In 2019, the National Academy for Social Prescribing (NASP) was formed. Around the same time, major changes to GP contracts were taking place: for the first time ever, these included social prescribing as part of primary care and surgeries were able to access funding to employ a link worker. This marked the first time that social prescribing was freely available as part of mainstream healthcare.
Despite the new requirements to include social prescribing, it is still a lesser-known form of support. With a new campaign, Social Prescribing and Me, NASP are helping to raise awareness, urging people to utilise this service.
“A lot of health problems are caused by what we call social determinants, that could be loneliness, your income level, social prescribing is about trying to recognise and address those factors,” highlights Charlotte Osborn-Forde, chief executive at NASP.
Social prescribing is part of the medical system, but recognises that other factors can impact on your health. The practice can help a very wide-range of people in the community, whether they are struggling with feelings of loneliness, the cost of living, physical barriers in their community or anything that is preventing them from forming good quality relationships outside of the home.
“Social prescribing is hugely inclusive, and at the heart of the NHS guidance about it is this phrase called ‘what matters to me’, that’s about making sure social prescribing is personalised to each person’s needs,” explains Charlotte. “It could be as simple as transport or money to access activities, building confidence when meeting new people because that can be really frightening.

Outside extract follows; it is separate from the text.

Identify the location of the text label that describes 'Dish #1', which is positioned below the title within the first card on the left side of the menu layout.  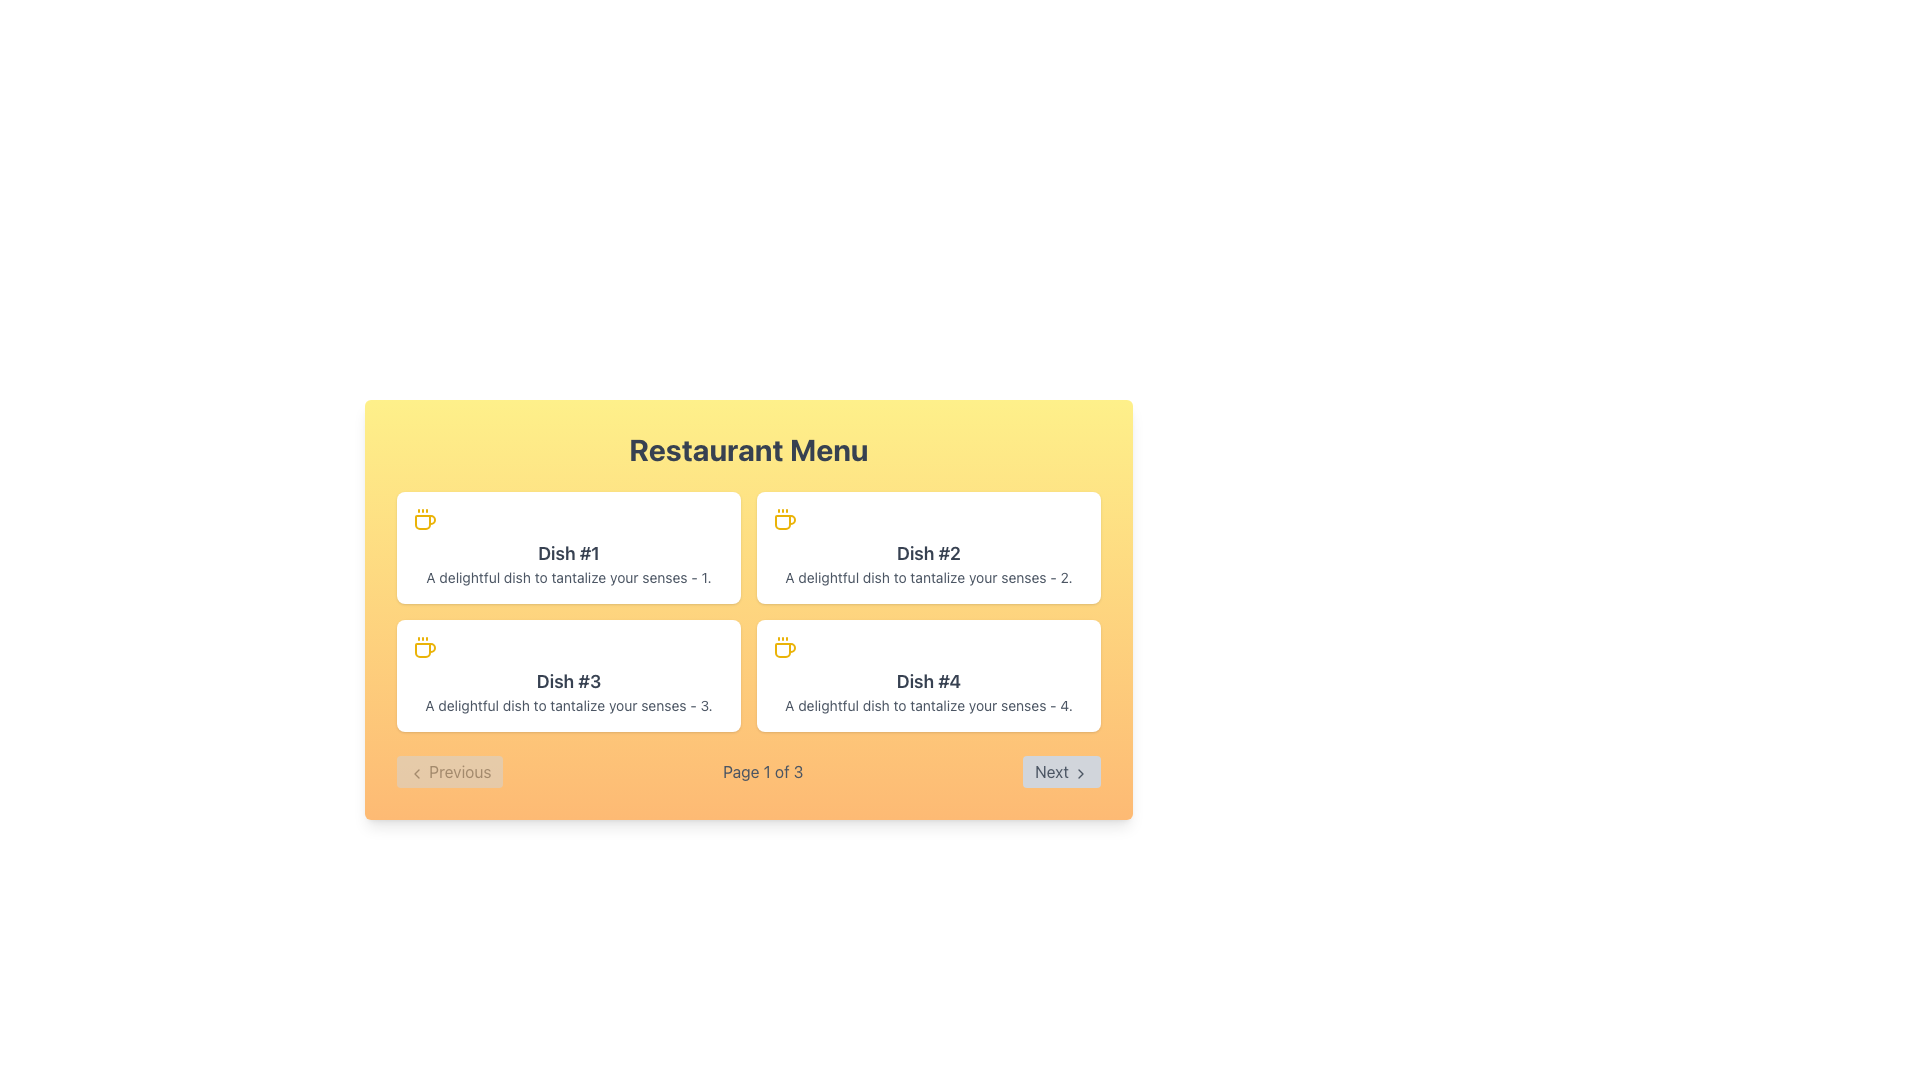
(568, 578).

“It can connect you to things in the community that could address some of the reasons that your health is deteriorating.”
Link workers are at the heart of social prescribing, responsible for learning about people’s needs and offering solutions in the local community.

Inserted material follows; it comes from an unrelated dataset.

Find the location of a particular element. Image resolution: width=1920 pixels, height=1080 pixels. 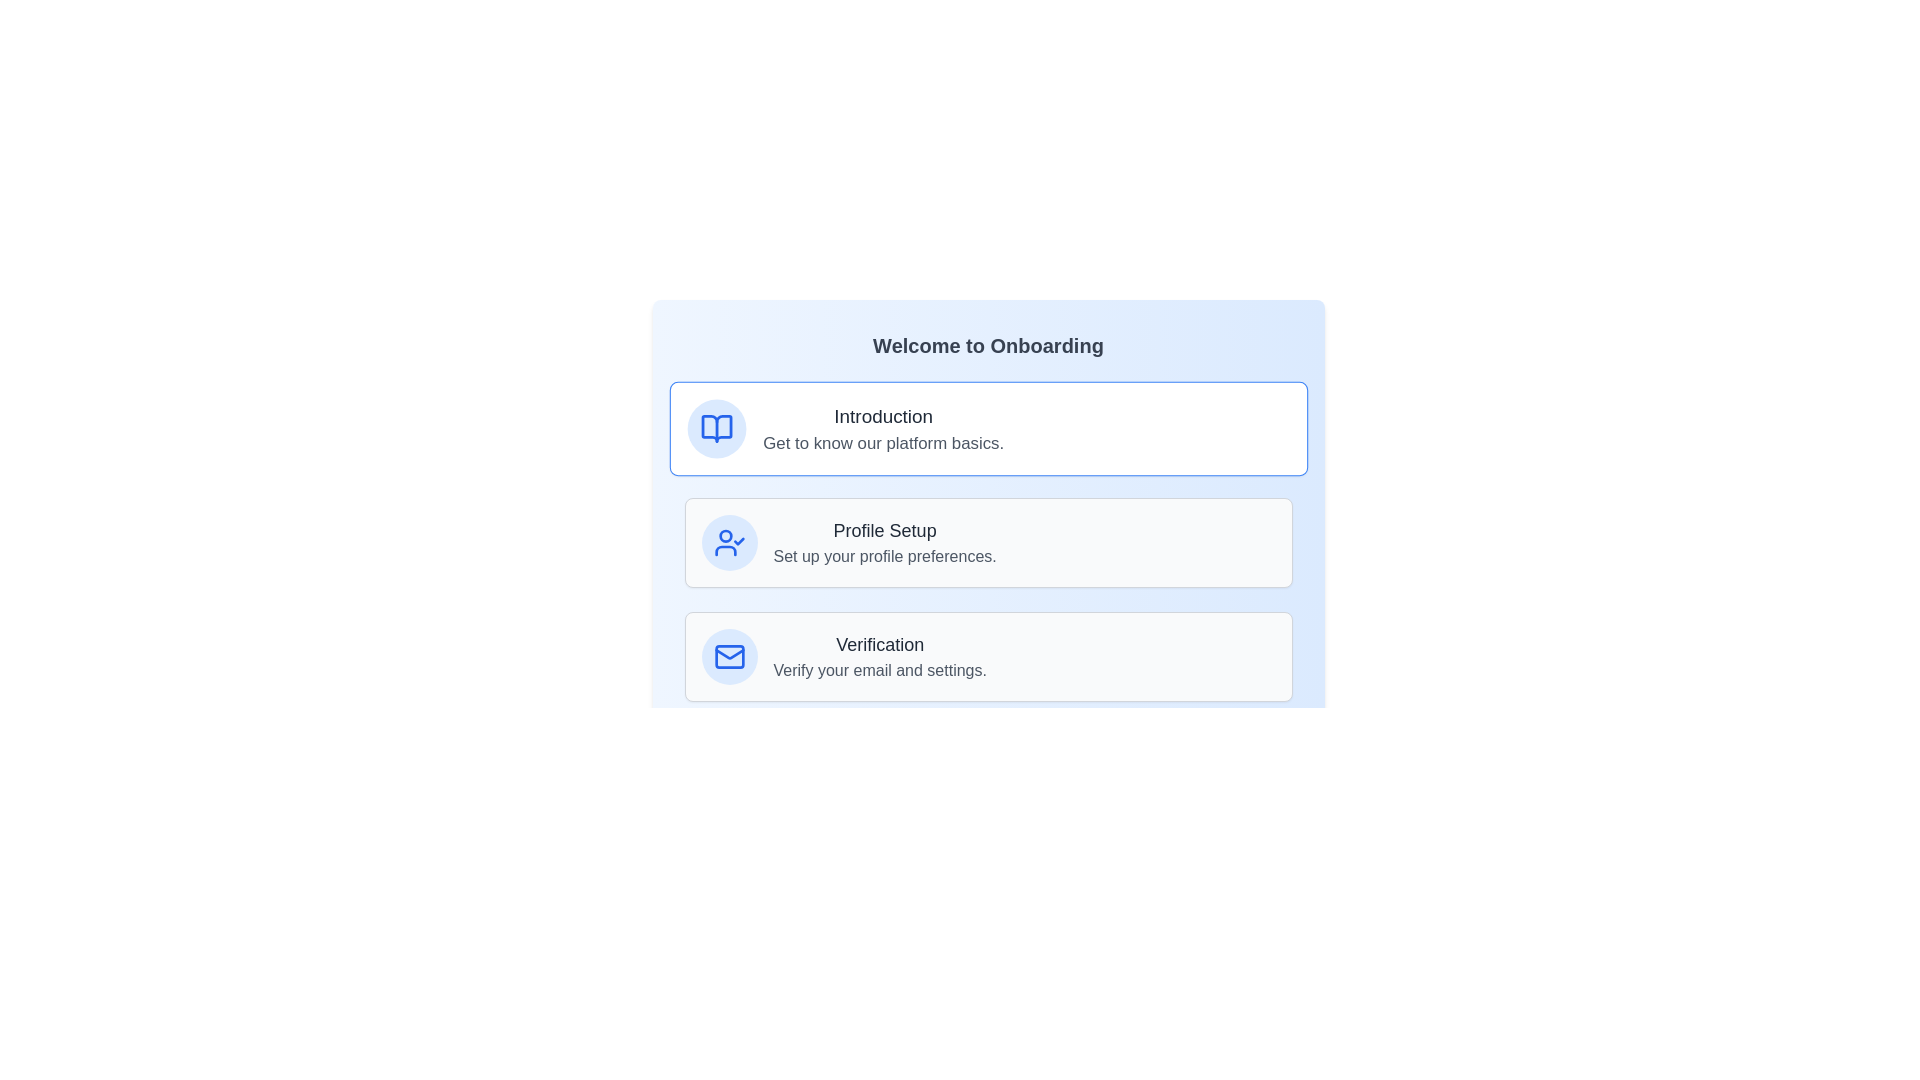

the envelope icon, which is a vector graphic with a blue outline on a light blue circular background, located to the left of the label 'Verification Verify your email and settings.' is located at coordinates (728, 656).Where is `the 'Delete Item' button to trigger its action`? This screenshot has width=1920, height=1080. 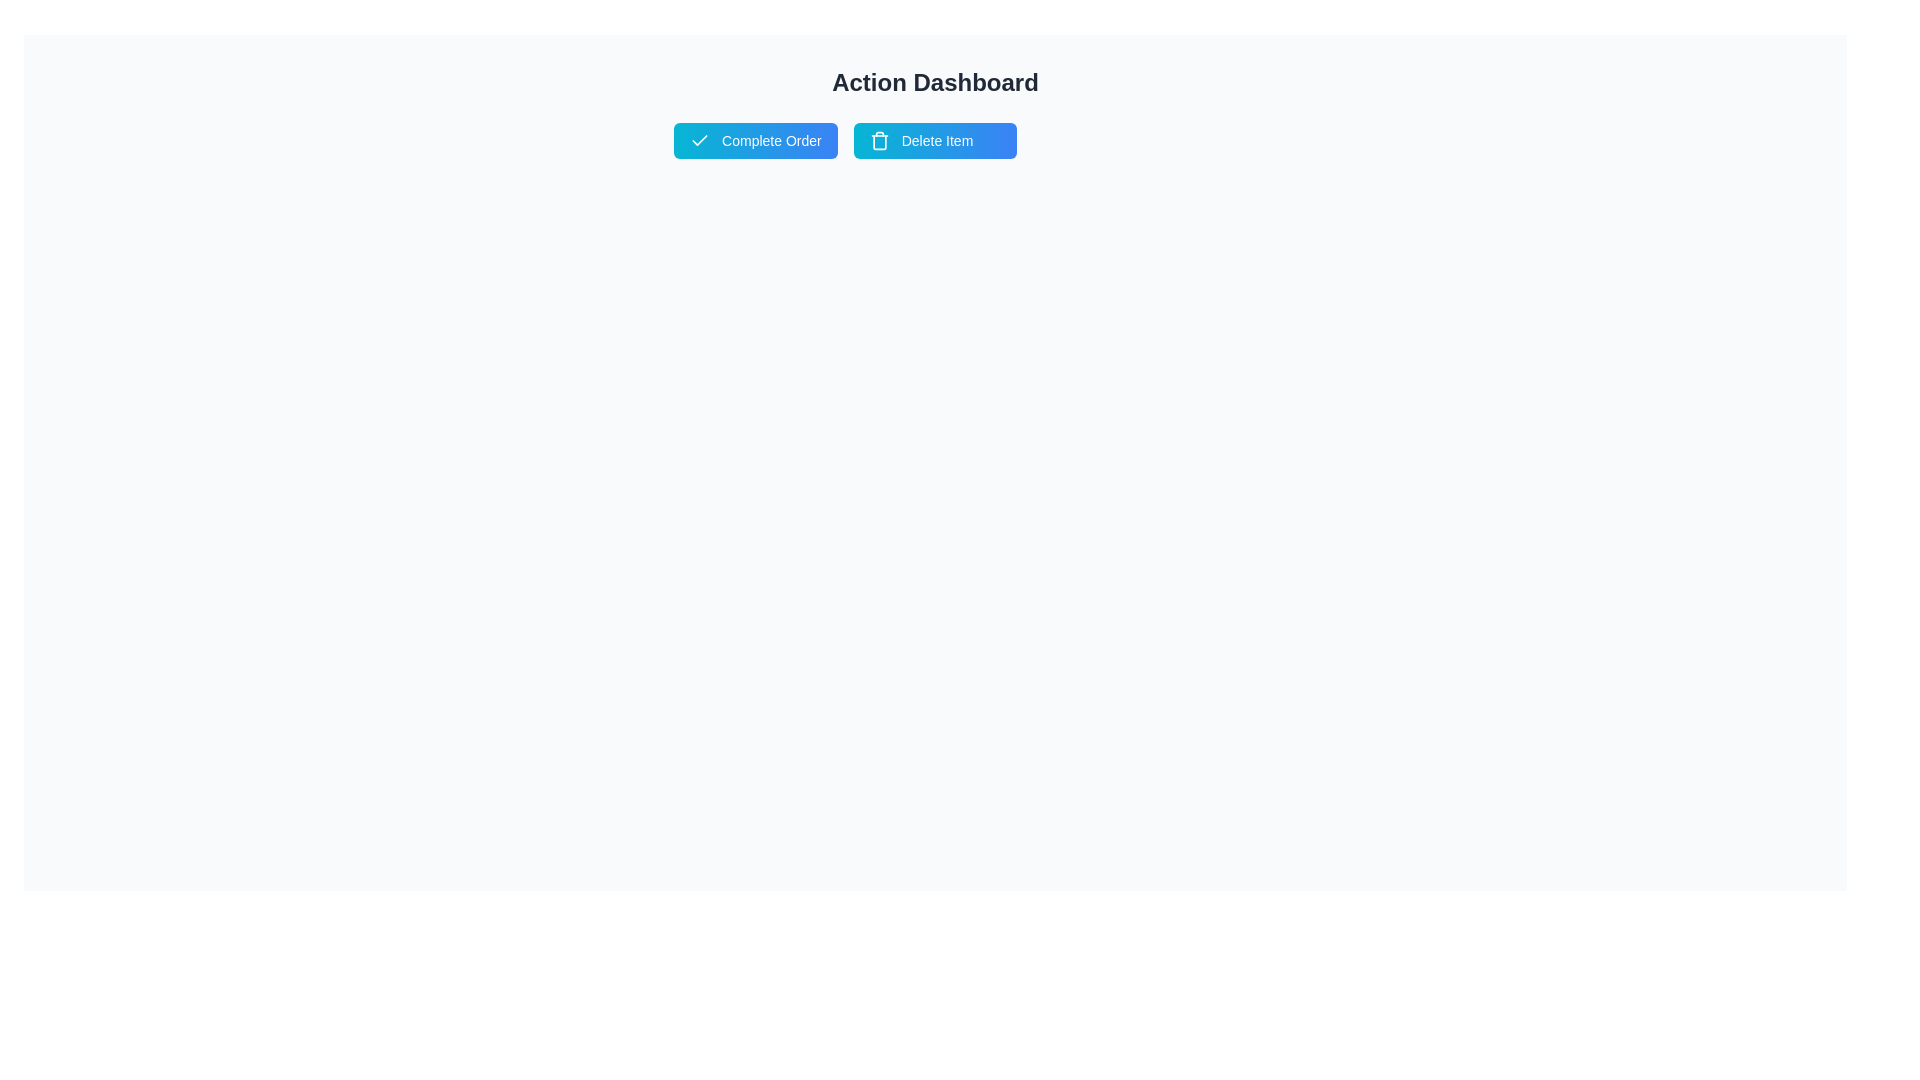
the 'Delete Item' button to trigger its action is located at coordinates (934, 140).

“People who are digitally literate can look things up online and find what’s on offer, so link workers are really there for people that would struggle to do that,” offers Charlotte. “Their role is to be supportive and inclusive, and to work around a person’s needs whether they are physical or communication needs.”
You can visit a link worker in your local GP surgery, but they are also able to do home visits to ensure everyone has access to this vital service.
“They talk to people very holistically about what’s important to them and also what the barriers are to accessing those things,” explains Charlotte. “The link worker will then look at all of the resources available in the community. It could be a local art group, helping someone go to the park with their grandchild, or even making sure they have all of the benefits they are entitled to so that they have a little bit more income.”
Often, link workers connect people with community transport schemes or local organisations, setting them up to form meaningful relationships. This support doesn’t necessarily stop once a solution is offered: link workers are qualified to attend things like community groups with someone, helping them to take the first step or settle in to a new environment.
“Once that person has made friends or has settled in, the link worker will then go on to help the next person who needs it,” states Charlotte.
Despite a requirement to offer these services and the positive influence they can have in integrated health and care services, there is still a shortage of link workers, and where they do exist, they are often overrun.
“In an ideal world link workers could see everyone in person and go with them to groups in the community, but often they are under a lot of pressure because so many people need help,” stresses Charlotte. “It might be that they’re just providing information and support over the telephone.”
“We want to see more social prescribing, we want more people to access it and we want it to be of a really good quality so that where it does happen it’s really making a difference to people,” adds Charlotte.
Currently, NASP is working to raise awareness of social prescribing and its importance to ensure steps like this are possible.
Accessing social prescribing could help prevent health issues in the future, and so if you could benefit, Charlotte would encourage you to reach out for support, she says: “We would encourage everybody to ask their GP practice, next time you’re in why not ask the receptionist or your doctor?
“There are lots of other services out there, so if you are digitally literate you can always have a look on your local council website, search for local charities and they will give you some information and a phone number you can call.”